Fig. 1 is an end view on the heater side of a diesel particulate filter according to the present invention, Fig. 2 is a side view of the same filter, and Fig. 3 is an embodiment of a filter regeneration system using the same filter. 4 is a partial sectional view of an embodiment of the diesel particulate filter used in the present invention, and is a sectional view taken along line I-1 or line Il-Il in FIG. FIG. 5 is an end view of the filter of FIG. 4. R1...Central region, R2...Peripheral region 1...

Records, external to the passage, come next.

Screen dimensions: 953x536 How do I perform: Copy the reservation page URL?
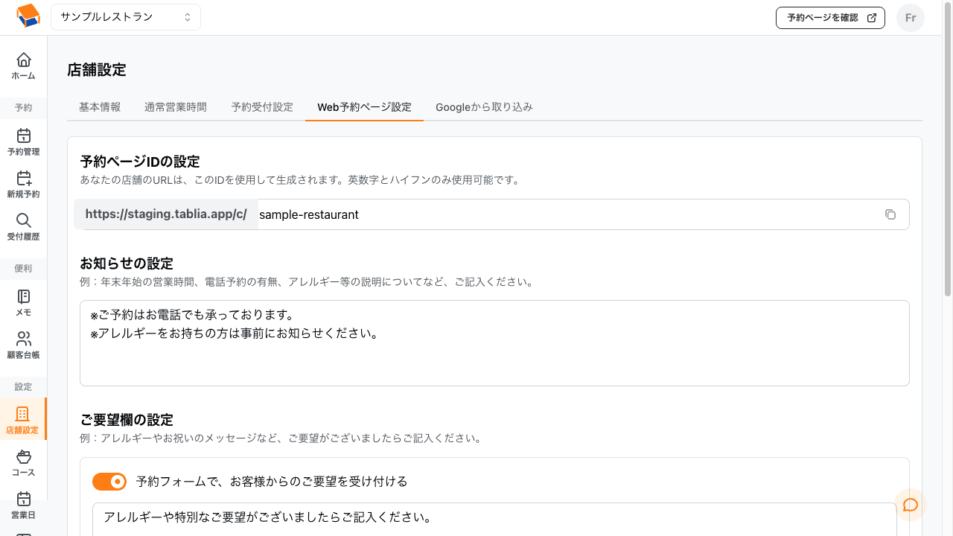890,214
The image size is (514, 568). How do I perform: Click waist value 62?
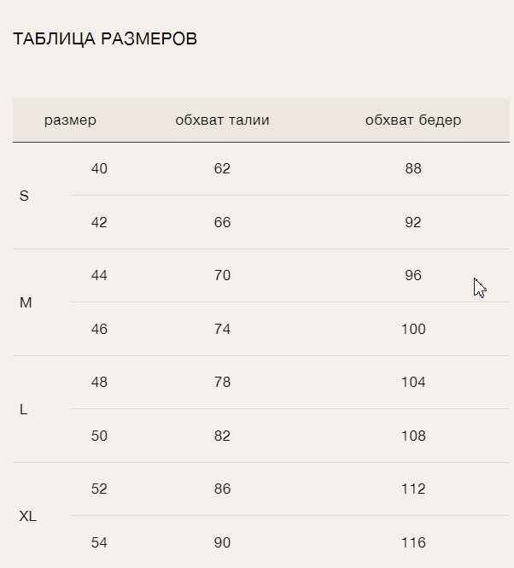pyautogui.click(x=222, y=169)
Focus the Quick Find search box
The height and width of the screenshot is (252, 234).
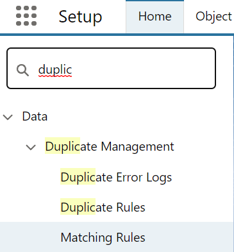click(111, 68)
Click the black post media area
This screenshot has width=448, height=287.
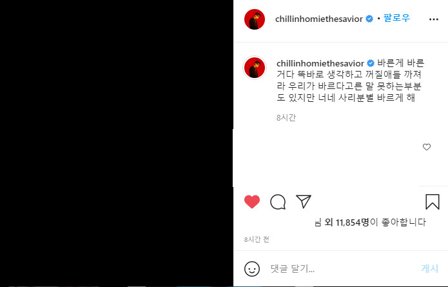[117, 143]
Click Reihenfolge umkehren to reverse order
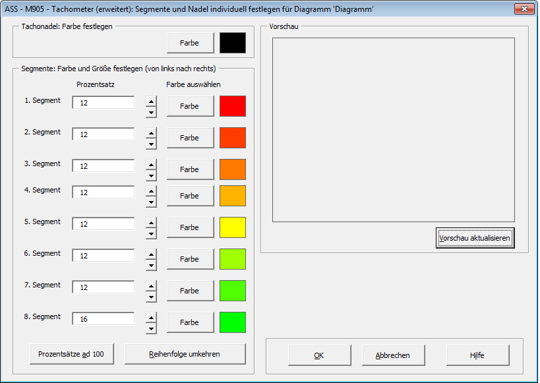Screen dimensions: 540x383 tap(185, 354)
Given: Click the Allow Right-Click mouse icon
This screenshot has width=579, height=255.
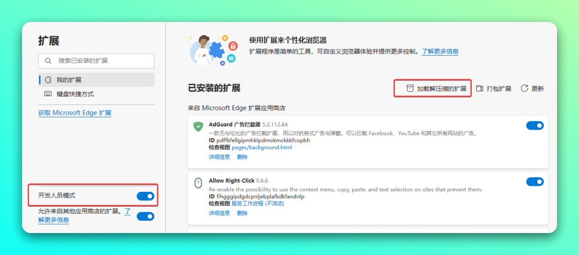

Diesel particulate filter 2...Diesel engine 3...Exhaust passage 4...Electric heater 7...Air supply devices 8a, 8b...Exhaust valve 13...Computer Fig. 1 Fig. 2 Fig. 11, Figure 3 Deputy Attorney Patent Attorney Kyo Yu Asa (4 others) b 8b a 4

Claims (1)

[Claims] A diesel particulate filter is disposed in the middle of an exhaust passage of a diesel engine, and the filter is formed into a honeycomb shape using a porous material, and inside the filter is a particulate filter that communicates with the upstream side of the exhaust passage. A plurality of elongated collection regions and a plurality of elongated hollow regions each communicating with the downstream side of the exhaust passage are formed adjacent to each other alternately, and a downstream end of the collection region has a plurality of elongated collection regions and a plurality of elongated hollow regions each communicating with the downstream side of the exhaust passage. an electric heater for igniting the particulates, and a downstream end of the cavity region is connected to an air supply device for supplying secondary air for particulate combustion into the cavity region;
The electric heater is divided into at least a central part and a peripheral part of the filter, and the electric heater in the central part supplies a relatively small amount of heat, and the electric heater in the peripheral part supplies a relatively large amount of heat. Diesel particulate filter.